2. A claim for refund for statutory penalties and interest, or
3. Judicial proceedings arising under the Internal Revenue Code

This means that certain events must occur before contingent fees are on the table. If your client is facing an IRS exam or ends up going to tax court, you are permitted to charge a contingent fee if you choose to work with them throughout that process. You can also charge a contingent fee if your client objects to penalties and interest imposed for missing a filing or payment deadline and they want your help filing a claim for a refund. If you find yourself in any of these scenarios, be sure to thoroughly review the rules under Circular 230 before deciding whether a contingent fee makes sense in your case. 

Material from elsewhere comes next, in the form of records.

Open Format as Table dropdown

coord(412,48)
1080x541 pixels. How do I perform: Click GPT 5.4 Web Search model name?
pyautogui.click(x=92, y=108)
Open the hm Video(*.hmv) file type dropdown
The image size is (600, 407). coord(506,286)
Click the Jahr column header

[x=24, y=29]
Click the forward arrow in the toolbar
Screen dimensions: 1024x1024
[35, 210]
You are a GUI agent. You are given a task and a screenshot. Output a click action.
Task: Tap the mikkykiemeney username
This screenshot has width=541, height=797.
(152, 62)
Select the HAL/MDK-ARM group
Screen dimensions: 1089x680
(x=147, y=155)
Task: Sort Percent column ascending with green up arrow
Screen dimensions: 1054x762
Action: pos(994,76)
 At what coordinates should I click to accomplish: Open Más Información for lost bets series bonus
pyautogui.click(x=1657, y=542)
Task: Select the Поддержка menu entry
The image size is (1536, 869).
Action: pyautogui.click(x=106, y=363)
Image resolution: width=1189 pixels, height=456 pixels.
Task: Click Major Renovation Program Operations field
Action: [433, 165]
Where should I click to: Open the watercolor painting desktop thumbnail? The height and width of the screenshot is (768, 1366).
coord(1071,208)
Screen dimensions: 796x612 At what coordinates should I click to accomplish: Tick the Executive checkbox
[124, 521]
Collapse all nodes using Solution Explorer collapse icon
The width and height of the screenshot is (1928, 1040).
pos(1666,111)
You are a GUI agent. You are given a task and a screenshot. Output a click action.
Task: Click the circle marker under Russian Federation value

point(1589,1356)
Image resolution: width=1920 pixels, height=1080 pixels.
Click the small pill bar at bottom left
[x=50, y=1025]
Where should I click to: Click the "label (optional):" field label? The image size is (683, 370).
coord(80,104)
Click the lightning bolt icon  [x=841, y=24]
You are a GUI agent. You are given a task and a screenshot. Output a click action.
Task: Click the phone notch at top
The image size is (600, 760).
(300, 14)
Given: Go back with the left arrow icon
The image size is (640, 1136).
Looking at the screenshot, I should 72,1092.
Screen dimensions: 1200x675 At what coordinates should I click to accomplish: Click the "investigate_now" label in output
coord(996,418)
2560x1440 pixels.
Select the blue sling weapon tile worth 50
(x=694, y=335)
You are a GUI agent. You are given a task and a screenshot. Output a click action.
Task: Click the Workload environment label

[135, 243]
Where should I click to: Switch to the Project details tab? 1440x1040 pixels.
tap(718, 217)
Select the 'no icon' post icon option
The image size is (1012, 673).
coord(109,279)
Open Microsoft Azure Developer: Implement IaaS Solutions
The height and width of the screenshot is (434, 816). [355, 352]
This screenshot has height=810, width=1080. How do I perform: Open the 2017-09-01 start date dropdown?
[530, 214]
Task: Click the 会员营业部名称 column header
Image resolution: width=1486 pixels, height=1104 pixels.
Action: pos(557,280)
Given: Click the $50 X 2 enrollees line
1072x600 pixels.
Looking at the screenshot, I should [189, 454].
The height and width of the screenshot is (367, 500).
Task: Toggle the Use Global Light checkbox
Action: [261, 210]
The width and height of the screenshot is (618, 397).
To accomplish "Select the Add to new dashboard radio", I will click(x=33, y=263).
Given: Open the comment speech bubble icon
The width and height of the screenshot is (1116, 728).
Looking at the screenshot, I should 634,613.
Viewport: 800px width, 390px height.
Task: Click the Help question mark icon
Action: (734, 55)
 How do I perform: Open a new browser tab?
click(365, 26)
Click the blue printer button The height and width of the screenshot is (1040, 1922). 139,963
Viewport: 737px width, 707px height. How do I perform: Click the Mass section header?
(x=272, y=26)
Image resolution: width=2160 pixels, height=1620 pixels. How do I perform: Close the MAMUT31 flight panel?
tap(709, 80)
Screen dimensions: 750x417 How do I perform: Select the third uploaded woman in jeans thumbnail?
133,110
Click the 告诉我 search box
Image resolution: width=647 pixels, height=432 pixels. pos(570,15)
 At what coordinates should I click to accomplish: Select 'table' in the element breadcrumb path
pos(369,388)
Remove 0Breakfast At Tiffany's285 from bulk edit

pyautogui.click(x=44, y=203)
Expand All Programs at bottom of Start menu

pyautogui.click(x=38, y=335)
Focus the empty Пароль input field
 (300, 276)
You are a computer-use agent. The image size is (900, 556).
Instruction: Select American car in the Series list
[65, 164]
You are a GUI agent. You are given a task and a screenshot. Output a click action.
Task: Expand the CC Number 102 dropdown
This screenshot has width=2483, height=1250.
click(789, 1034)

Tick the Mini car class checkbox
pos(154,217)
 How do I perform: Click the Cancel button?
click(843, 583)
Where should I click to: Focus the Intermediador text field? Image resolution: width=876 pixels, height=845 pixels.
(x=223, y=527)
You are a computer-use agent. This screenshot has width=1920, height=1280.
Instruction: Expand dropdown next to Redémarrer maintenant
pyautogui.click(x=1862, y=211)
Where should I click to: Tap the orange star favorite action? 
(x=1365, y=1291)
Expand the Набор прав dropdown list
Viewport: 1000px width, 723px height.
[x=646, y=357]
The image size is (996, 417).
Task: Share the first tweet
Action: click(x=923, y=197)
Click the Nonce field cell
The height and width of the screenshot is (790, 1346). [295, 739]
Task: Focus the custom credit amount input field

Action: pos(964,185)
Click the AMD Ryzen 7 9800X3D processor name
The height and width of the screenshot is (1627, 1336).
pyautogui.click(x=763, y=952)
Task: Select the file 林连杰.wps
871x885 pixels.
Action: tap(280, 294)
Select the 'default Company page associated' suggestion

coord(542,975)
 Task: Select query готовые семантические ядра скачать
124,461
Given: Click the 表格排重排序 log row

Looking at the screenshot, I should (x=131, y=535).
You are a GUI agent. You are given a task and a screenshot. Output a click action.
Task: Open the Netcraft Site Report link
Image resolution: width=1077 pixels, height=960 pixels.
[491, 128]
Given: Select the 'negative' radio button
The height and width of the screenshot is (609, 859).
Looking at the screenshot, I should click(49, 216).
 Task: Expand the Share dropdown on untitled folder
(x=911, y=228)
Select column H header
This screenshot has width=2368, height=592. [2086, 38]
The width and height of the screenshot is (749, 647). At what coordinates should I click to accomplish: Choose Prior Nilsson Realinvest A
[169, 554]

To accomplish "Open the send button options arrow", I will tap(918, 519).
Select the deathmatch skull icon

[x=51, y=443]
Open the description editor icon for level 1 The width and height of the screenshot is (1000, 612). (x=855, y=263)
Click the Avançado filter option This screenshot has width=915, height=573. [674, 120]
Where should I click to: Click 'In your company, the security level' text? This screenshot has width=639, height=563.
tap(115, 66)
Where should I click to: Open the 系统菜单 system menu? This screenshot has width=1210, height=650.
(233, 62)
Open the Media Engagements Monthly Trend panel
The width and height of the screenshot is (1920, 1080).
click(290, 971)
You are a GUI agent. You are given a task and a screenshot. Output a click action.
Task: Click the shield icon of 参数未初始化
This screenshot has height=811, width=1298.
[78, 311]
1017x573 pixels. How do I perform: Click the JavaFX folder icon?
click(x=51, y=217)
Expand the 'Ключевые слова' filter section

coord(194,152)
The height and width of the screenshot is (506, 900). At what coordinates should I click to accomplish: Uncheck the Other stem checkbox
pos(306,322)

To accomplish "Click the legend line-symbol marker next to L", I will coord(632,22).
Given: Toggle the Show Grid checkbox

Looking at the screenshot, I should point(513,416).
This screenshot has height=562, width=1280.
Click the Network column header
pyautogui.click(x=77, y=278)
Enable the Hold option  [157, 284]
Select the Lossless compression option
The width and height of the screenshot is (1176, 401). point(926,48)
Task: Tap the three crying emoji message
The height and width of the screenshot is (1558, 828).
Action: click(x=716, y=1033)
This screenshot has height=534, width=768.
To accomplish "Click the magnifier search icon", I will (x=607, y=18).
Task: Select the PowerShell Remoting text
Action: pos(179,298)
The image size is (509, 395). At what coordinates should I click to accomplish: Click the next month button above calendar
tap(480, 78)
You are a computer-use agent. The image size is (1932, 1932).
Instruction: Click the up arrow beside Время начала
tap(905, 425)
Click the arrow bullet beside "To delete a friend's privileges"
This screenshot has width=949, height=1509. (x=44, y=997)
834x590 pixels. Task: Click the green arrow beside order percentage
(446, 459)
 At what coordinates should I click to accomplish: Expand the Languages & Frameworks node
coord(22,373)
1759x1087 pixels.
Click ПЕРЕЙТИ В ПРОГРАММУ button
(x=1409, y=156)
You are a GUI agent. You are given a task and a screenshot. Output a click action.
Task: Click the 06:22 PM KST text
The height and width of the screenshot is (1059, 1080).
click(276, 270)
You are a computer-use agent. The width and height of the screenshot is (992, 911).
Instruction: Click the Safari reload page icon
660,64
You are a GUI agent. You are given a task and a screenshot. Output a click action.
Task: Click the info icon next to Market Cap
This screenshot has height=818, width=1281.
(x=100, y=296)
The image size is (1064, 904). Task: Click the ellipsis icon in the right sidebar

Contingent Fees in Real Life

 

Let’s look at an example to better understand contingent fees. Hugo did two separate engagements where he charged a fee of 18% of the savings realized. The first one was penalty abatement, using the “First Time Abate” program as basis to waive penalties for a late payment. The second one was a tax planning engagement for a small business owner. Is a contingent fee allowed based on the details of either engagement?

The first engagement would qualify under the “claim for refund for statutory penalties and interest” rule. Because Hugo is filing a refund claim for his client, a contingent fee is allowed.

In the second engagement, the contingent fee is prohibited. When we charge for tax planning, we cannot do a percentage of the savings realized. Since no IRS audit, court case, or penalty abatement is involved, there is no legally-permitted basis for charging a contingent fee.

Summary

 

Understanding the boundaries around contingent fees is key to running an ethical tax practice. In addition to largely being off limits, contingent fees are not a best practice for a proactive tax planner. Even if your client’s circumstances do allow for a results-based fee, you will still want to weigh whether this is the best choice for either you or the client. One of the reasons contingent fees are prohibited is to protect tax professionals’ concern for objectivity and accuracy. If our fees were tied to specific outcomes or tax savings, unscrupulous tax planners might be tempted to misrepresent things to earn a higher fee for themselves. For you, as a tax planner who seeks to provide actual value to your client, value-based pricing helps you to avoid this issue entirely and to instead rely on the value you can demonstrate to your client year after year.